— GIVEN PASSAGE —

"It's not how well you do what you know how to do,,,It's how well you do what you DON'T know how to do!"
www.buchananprecisionmachine.com
Might be chasing my tail on this, but at the end of the day for me it's about killing well, not my ego or convenience (speaking personally, only. What I mean is that I had to reckon with my primary ethic of killing well, which may preclude my using the peep, my strong preference for other reasons - tradition and better carry in the field and saddle, being a couple - notwithstanding). That said, pleasant surprise in that a cheap pair of lower power readers changed things dramatically. Eye doc this week dials this in better I hope.
Any opinions or experiences yourself or others would offer as to a hunting option on big game, as opposed to the pure pleasure of shooting at the range or in long-range competitions, with variable distances but not more than say 125 yards? What I think I'm trying to ask is for those who hunt with a peep, what are your acceptable tradeoff parameters in terms of target and distance "fuzziness" if front sight is good, or how do you deal with things like low light or sunlight "drift?" Do most of you hold hunting with a peep to 50 yards, let's say, or is it a kind of experiential learning curve to just "get it" that a certain blurriness is normal and, more, doesn't mean a bad kill -because like a lot of things, it can't be described but just has to be learned - you just "know" how to use a peep, in practice?
Lotta' words, sorry. Just been through this several times and obviously haven't let this go.
Last edited by W.R.Buchanan; 02-07-2023 at 05:11 PM.
-Paul
The one and only thing I really don't like about sights is that (to my eyes at least) none of them will ever offer a clear and bright a view in dim light as even a cheap scope can provide. Biggest deer I ever took was on a gloomy November evening. One shot from my Marlin with a little Weaver 1-3x20 put the slug right where it needed to be and he dropped like a rock. If I was using sights, I don't know if I could have placed the bullet exactly where it needed to go as he only gave about 2 seconds to shoot. If it didn't strike quite the middle of the vitals he could have run off and become a buzzard buffet.
Currently casting and loading: .32 Auto, .380 Auto, .38 Special, 9X19, .357 Magnum, .257 Roberts, 6.5 Creedmoor, .30 WCF, .308 WCF, .45-70.

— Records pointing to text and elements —
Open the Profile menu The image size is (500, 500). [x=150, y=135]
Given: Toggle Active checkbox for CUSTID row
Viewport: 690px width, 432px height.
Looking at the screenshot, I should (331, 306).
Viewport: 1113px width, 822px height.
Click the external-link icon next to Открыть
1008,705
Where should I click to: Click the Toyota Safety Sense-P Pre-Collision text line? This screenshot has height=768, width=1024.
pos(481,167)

---

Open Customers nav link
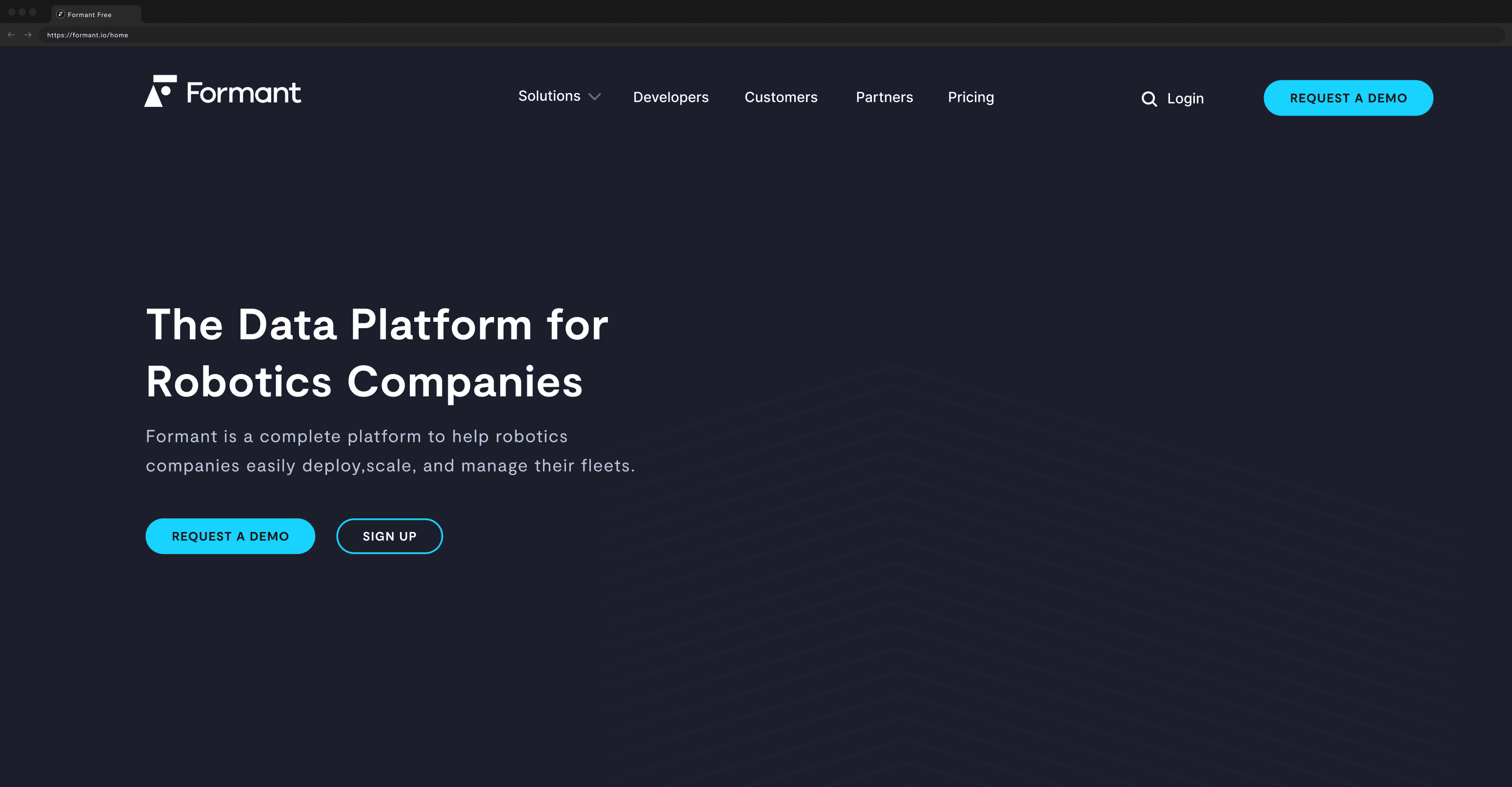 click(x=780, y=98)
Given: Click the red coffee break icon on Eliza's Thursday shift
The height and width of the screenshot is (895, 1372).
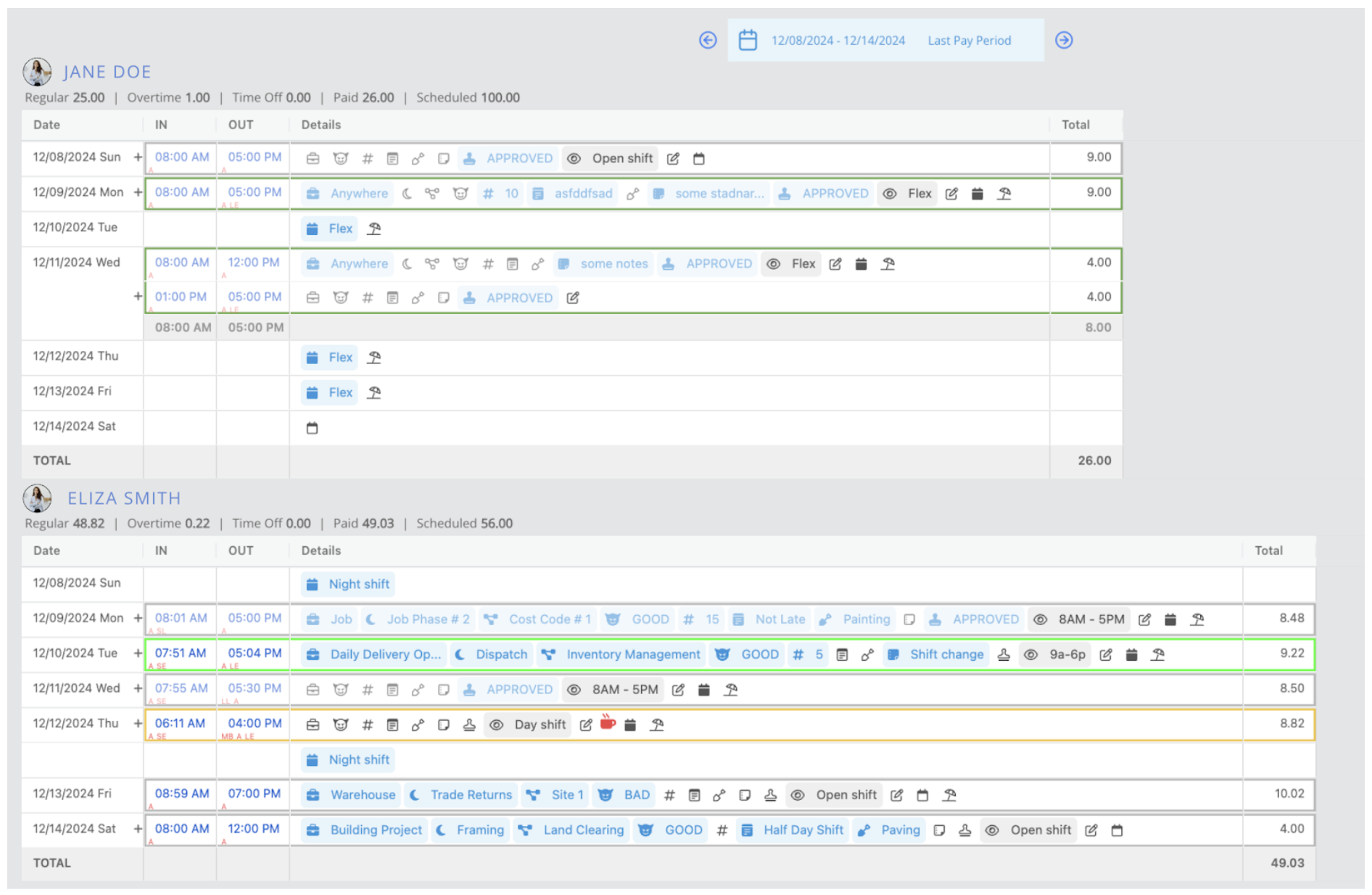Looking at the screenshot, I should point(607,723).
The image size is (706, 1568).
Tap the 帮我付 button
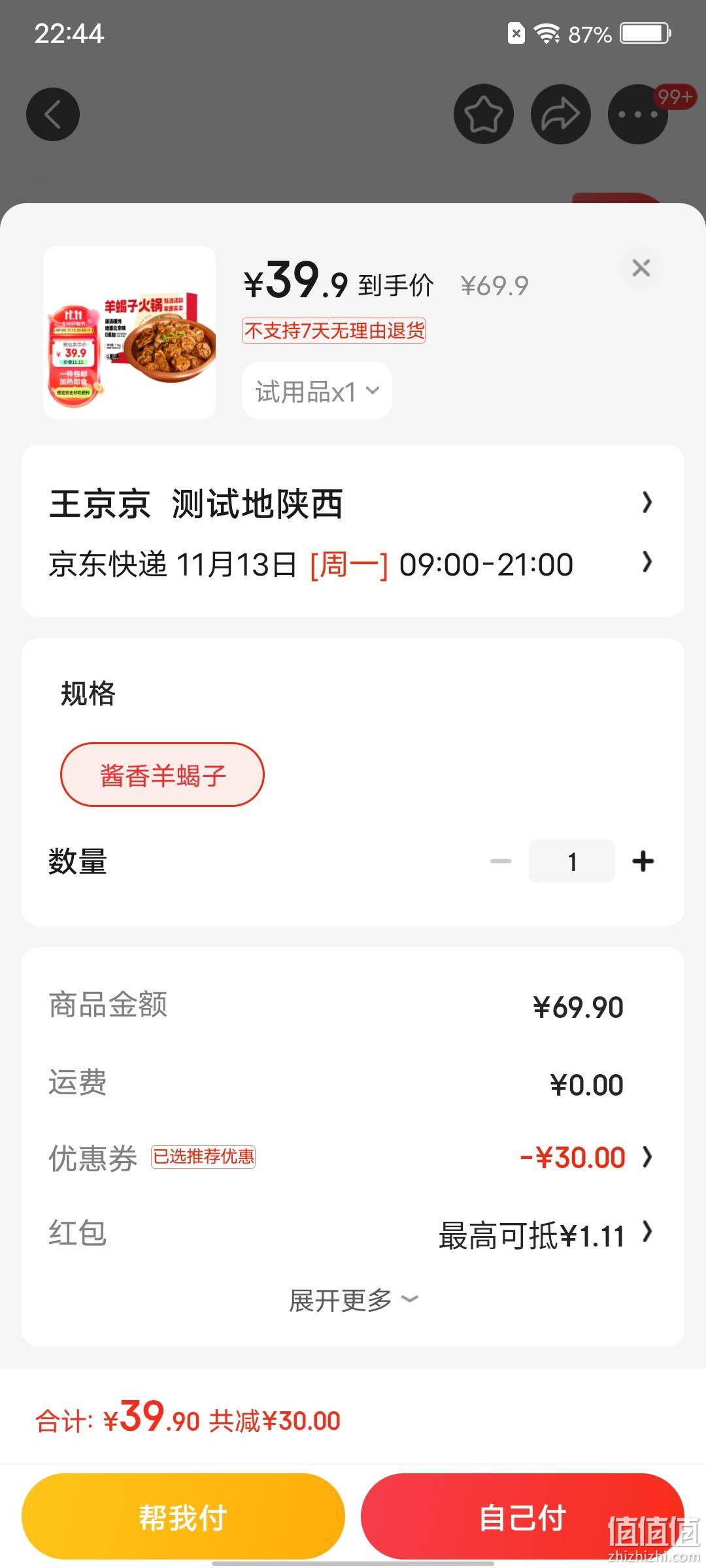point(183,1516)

— WRITTEN INSTRUCTION —
In the forum discussion on hunting with peep sights, what scope was on the Marlin used to take the biggest deer? These records were taken from a source separate from the text.

— ANSWER IN FULL —
A little Weaver 1-3x20.